Complex tools with many parameters or behaviors need more documentation. Simple tools need less. This dimension scales expectations accordingly.

Parameters1/5

Does the description clarify parameter syntax, constraints, interactions, or defaults beyond what the schema provides?

The input schema has 1 parameter (kwargs) with 0% description coverage, meaning the schema provides no documentation. The description adds no information about parameters, not explaining what kwargs should contain (e.g., price data, period settings) or how to format them. This fails to compensate for the lack of schema documentation.

Input schemas describe structure but not intent. Descriptions should explain non-obvious parameter relationships and valid value ranges.

Purpose3/5

Does the description clearly state what the tool does and how it differs from similar tools?

The description states the tool calculates the Kaufman Adaptive Moving Average (KAMA), which is a specific technical indicator. However, it doesn't distinguish this from sibling tools like calculate_ema or calculate_sma, which also calculate moving averages. The purpose is clear but lacks differentiation from similar tools in the same family.

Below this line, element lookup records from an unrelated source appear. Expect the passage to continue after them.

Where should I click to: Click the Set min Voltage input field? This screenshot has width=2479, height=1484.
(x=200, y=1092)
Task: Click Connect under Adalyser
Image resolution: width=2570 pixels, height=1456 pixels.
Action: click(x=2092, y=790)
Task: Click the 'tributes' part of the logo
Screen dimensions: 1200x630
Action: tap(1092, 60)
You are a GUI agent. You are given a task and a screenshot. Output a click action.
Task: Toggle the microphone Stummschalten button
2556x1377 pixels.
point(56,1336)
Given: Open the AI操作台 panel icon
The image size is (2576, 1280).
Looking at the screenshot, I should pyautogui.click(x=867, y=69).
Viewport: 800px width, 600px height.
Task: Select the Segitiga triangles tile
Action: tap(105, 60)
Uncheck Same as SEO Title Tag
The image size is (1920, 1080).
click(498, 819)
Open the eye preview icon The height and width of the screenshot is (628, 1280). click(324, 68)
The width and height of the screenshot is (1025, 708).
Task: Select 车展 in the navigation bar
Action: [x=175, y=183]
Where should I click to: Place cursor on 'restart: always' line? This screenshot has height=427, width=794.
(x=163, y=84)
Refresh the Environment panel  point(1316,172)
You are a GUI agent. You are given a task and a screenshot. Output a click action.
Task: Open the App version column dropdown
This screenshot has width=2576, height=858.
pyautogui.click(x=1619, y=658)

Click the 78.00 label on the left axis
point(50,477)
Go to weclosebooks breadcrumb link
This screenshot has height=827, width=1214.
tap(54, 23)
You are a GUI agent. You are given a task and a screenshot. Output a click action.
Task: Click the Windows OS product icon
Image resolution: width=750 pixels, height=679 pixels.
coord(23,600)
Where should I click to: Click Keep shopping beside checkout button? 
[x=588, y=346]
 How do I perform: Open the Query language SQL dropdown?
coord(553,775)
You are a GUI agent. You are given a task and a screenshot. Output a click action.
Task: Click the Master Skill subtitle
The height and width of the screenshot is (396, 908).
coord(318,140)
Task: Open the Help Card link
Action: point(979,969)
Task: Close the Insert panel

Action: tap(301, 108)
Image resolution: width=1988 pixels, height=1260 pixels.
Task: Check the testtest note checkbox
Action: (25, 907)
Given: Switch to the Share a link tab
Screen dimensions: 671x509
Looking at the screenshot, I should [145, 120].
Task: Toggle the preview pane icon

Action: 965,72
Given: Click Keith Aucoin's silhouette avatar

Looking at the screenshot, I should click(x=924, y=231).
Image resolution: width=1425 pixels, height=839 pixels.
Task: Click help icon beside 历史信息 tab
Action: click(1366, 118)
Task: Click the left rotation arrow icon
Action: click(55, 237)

Agents choose between tools based on descriptions. A clear purpose with a specific verb and resource helps agents select the right tool.

Usage Guidelines2/5

Does the description explain when to use this tool, when not to, or what alternatives exist?

No guidance is provided on when to use this tool versus alternatives like calculate_ema or calculate_sma. The description doesn't mention any specific contexts, prerequisites, or exclusions for using KAMA over other moving average calculations available in the sibling tools.

Agents often have multiple tools that could apply. Explicit usage guidance like "use X instead of Y when Z" prevents misuse.